Extract the lines that carry the string "October" from the listing.

DATA TO PROCESS:
===

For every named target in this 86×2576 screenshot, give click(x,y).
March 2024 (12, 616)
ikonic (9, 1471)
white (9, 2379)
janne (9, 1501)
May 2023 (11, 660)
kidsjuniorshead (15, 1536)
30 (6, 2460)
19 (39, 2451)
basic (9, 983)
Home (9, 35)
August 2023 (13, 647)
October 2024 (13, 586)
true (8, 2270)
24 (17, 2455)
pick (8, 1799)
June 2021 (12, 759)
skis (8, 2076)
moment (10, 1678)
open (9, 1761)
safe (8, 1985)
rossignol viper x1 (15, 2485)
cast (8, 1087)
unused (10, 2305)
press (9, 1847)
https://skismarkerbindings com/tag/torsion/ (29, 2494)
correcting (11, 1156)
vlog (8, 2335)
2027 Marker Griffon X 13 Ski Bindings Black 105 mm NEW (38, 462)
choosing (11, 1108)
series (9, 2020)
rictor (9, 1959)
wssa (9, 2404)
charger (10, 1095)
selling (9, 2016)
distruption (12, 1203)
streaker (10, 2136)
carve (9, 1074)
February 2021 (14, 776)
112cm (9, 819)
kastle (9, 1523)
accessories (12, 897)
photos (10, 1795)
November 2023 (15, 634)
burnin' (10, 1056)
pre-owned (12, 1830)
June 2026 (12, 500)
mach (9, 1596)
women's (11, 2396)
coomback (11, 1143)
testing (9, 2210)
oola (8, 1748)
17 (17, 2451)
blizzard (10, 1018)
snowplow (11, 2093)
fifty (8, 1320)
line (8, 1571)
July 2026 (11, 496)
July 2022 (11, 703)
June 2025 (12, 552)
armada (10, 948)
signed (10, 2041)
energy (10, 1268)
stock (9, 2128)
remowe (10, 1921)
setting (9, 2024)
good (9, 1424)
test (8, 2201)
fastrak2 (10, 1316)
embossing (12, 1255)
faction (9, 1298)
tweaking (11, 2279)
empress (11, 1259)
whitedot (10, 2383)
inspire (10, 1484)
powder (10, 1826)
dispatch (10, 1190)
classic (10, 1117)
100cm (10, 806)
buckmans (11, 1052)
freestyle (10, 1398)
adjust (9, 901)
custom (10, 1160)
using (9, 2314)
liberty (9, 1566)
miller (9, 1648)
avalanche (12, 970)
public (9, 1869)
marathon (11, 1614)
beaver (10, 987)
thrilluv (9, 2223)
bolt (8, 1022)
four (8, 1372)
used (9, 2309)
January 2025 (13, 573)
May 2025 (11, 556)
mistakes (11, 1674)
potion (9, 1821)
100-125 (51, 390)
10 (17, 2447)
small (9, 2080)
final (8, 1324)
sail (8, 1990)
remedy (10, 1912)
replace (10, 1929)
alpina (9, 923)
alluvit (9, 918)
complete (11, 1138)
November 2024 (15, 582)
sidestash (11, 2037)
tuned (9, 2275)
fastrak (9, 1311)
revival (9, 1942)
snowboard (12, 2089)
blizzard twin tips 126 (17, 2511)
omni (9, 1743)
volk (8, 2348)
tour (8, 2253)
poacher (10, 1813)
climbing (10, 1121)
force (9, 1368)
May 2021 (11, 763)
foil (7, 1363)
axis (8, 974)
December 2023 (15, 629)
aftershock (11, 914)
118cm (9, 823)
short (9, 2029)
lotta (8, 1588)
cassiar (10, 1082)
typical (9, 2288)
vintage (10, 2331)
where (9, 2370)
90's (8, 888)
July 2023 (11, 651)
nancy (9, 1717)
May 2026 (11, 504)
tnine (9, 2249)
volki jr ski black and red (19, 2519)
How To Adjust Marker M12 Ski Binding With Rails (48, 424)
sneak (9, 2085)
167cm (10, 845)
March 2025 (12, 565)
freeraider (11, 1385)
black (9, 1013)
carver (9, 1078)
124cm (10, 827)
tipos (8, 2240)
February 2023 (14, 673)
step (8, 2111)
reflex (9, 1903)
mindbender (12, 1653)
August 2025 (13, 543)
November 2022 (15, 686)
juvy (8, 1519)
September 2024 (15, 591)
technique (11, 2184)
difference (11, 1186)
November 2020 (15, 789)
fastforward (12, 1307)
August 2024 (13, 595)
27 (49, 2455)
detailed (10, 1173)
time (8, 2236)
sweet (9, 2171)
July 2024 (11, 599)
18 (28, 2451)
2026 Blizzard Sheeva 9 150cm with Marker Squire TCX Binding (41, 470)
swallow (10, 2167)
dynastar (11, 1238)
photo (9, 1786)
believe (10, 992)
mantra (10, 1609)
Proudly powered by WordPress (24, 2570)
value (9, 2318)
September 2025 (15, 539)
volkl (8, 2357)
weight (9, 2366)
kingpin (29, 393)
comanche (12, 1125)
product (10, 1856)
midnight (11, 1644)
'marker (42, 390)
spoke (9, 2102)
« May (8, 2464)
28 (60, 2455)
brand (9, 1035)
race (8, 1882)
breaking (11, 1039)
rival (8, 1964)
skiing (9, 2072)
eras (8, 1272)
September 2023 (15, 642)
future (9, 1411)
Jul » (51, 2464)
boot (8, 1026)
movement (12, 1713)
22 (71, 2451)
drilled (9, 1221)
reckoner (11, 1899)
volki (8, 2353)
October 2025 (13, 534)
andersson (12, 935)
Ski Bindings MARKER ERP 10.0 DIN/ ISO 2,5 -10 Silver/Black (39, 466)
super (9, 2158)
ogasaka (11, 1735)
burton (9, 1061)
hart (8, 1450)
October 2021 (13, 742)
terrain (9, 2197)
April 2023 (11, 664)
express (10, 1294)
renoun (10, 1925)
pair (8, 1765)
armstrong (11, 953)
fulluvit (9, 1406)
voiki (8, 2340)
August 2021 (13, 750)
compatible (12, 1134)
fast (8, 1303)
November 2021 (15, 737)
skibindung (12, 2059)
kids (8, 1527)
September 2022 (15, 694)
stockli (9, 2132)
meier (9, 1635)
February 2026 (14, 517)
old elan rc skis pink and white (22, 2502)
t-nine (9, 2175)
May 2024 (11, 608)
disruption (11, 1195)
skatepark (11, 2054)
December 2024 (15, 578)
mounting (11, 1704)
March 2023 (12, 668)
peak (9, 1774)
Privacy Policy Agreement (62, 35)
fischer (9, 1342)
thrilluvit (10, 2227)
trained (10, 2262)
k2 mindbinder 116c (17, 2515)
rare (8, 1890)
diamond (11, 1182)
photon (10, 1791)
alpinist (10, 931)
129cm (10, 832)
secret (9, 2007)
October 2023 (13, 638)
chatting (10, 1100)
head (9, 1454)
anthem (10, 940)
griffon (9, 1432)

===

WRITTEN RESPONSE:
October 2024 (13, 586)
October 2025 (13, 534)
October 2021 (13, 742)
October 2023 (13, 638)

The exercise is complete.